それは先週にまで話を遡る。その時日向さんは誰かの役に立ちたいと話していたが、その誰かという場所に僕の名前が当てはまったらしい。そして、役に立ちたいのならその人のことをよく知らなければならないという結論に達したようだ。


「別に、僕の役に立とうだなんて思わなくてもいいよ」


 誰かに助けられるほどの価値が無いからという訳ではない。いつの日だったか日向さんが色々な人に迷惑をかけ続きたと言ったように、僕もまた色々な人に迷惑をかけてきた。だからもう誰かに迷惑をかけたくはない。日向さんは恩返しをするように誰かの役に立つことを望み、僕は誰かの迷惑にならないよう生きて行くことを望んでいる。


「いいえ。私が決めました。決めたんです」


 だけど、日向さんはどうしてかその意思を曲げない。普段の彼女からは想像できないような声でそう告げる。


「……どうして?」

「そ、それは……」


 なぜか日向さんは黙ってしまう。

 僕のことを知りたい。そんなことを僕に言った人など今まで誰一人としていなかった。だから僕自身、誰かに昔あった出来事をさらけ出したことなど一度もない。何か嫌なことがあろうとも、喉に何かが詰まって胸が苦しくなろうとも、僕は一人で飲み込んで、無理やり仕舞い込んできた。

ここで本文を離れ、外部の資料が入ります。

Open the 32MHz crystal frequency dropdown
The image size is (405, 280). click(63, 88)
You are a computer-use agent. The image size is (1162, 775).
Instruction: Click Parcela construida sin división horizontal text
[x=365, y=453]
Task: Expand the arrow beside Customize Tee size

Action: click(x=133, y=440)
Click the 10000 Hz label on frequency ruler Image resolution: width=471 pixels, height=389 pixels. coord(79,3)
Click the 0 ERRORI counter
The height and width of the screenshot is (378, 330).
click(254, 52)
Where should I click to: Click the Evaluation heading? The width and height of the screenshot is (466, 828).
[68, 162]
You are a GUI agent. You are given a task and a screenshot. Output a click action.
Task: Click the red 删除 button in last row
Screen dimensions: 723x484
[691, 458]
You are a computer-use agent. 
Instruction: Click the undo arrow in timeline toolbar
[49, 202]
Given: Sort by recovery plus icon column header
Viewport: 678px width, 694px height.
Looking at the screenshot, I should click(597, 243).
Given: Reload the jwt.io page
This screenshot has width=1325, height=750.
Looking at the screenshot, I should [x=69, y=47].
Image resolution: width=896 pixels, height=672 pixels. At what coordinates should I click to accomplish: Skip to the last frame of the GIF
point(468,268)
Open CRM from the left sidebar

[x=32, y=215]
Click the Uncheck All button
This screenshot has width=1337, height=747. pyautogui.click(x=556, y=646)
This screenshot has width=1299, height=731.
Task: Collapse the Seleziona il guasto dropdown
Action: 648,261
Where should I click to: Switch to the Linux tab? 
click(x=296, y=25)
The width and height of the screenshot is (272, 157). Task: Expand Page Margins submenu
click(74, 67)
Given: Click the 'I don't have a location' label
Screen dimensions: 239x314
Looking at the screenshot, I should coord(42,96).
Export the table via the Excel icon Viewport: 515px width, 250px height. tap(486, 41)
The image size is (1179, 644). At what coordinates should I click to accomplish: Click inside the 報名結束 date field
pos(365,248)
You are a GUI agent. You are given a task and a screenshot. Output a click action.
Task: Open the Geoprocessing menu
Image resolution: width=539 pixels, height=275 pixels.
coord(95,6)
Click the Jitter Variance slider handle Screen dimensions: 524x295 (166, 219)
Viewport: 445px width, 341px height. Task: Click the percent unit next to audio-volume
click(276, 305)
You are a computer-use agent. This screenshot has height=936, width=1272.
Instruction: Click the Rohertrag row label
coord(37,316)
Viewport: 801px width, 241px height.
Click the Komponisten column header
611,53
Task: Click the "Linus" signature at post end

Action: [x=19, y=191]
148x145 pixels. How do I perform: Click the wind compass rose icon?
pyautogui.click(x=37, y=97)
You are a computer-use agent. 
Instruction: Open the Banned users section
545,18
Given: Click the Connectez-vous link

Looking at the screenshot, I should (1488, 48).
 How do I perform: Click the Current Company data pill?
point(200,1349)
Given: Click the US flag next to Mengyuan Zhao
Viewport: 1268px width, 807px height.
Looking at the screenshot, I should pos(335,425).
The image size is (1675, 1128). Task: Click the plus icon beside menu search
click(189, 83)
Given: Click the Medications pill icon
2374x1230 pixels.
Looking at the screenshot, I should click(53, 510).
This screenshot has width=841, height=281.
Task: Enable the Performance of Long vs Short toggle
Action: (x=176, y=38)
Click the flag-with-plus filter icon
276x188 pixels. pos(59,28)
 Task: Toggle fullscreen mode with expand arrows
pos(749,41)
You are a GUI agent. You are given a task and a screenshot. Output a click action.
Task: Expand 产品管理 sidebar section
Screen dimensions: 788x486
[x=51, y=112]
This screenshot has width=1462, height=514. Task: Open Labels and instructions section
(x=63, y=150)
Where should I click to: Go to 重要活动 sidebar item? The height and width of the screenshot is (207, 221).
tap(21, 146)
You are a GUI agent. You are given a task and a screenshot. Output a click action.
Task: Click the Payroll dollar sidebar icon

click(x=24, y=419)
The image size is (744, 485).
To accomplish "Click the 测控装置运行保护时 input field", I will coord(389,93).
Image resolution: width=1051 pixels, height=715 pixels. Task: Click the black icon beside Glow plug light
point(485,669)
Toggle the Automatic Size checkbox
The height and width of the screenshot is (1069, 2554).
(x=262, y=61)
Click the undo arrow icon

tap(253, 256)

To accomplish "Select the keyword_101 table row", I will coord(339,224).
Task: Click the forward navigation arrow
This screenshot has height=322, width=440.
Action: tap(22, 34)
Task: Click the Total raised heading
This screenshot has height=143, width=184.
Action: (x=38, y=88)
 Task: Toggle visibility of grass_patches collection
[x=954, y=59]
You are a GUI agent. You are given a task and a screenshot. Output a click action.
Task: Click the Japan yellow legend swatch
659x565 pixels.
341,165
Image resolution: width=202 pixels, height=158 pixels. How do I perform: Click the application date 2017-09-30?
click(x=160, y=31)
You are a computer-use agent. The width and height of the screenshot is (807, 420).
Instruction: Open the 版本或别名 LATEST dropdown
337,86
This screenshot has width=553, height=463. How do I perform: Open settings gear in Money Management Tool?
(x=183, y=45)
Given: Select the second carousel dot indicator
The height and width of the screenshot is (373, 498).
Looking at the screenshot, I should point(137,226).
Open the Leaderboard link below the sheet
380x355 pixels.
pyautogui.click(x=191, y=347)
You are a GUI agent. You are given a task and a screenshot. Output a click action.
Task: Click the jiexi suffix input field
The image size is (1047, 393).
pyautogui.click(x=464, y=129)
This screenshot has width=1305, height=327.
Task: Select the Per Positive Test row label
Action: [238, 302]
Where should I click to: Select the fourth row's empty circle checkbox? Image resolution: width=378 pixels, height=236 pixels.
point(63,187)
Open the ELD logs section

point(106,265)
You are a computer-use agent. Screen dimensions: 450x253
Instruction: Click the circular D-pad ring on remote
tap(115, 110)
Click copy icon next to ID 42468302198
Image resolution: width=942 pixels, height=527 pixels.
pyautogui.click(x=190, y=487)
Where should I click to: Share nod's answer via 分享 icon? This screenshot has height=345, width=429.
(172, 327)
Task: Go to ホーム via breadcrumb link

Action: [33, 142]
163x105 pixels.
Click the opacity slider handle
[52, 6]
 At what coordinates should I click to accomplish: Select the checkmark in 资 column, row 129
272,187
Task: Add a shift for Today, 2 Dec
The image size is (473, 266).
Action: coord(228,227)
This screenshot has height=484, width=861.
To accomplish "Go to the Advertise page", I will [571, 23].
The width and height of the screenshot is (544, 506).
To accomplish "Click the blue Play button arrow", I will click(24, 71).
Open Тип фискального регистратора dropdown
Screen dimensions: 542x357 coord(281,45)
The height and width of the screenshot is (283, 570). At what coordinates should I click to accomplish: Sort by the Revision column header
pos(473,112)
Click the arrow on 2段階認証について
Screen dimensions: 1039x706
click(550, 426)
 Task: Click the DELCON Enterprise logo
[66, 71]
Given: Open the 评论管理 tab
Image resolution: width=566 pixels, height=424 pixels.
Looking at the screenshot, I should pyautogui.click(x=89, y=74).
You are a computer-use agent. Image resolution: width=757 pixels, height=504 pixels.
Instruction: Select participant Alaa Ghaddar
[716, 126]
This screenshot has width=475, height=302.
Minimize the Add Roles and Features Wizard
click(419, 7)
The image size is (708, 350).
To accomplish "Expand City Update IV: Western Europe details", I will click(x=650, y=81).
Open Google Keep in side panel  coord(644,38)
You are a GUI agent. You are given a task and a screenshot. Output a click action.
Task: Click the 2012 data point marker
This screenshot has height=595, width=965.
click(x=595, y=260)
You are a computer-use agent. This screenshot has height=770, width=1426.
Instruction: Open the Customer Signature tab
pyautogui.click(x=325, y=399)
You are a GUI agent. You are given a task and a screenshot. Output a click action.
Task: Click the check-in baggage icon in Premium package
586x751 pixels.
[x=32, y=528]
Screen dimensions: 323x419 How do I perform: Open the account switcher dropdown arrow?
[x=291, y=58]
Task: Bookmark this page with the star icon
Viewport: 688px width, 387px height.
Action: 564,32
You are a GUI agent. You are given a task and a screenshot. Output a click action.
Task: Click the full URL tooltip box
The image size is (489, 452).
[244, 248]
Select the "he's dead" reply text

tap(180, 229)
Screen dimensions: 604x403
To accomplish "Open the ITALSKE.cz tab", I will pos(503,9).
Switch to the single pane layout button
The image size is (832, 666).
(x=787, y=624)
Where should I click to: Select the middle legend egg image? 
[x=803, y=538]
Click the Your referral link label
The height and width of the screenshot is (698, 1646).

 目が見えないことで今まで両親には迷惑をかけてきて、だから少しでも迷惑にならないようにと両親にはそういったことを話さないで来た。先生に対してもどうしてかそういったことを話す気持ちになれなかった。


 誰かに話せば心が軽くなるというけれど、それは本当にそうなのだろうか。僕は今までこんなにも辛い出来事を経験してきたと、ただの苦労話をして自己満足の世界に浸りたいだけなのではなかろうか。


「僕は……」


 僕はどうなのだろう。少なくとも、今日向さんにあなたのことが知りたいと言われて嫌な気持にはならなかった。話してもいいのではないのかとさえ思えた。今まであれこれと考えてずっと置いたままにしてあるものがあって、それらに中々手を出さないでいた理由がすべてつまらない言い訳なのではないのかと、そう思わなくもない。

 臆病者である僕の小さくても意味のある一歩を踏む時が今なのだとして、それをきっかけに何かが変わるのだろうか。


「そうだね……」


 何も日向さんに今までの僕のことを話したところで、僕の目が見えるようになるわけではない。僕にとって一番怖いものを目の当たりにするわけではない。

 それに日向さんの願いを出来る限り叶えてあげようと僕は決めたのだから、話すくらい、いいような気がした。


 ずっと固まっていたものが水を含んで溶け出すように、ゆっくりと口から流れ出てくる。


 塊の表面である最近の僕の話から、だんだんと深く、内部に入るように昔のことを話していこう。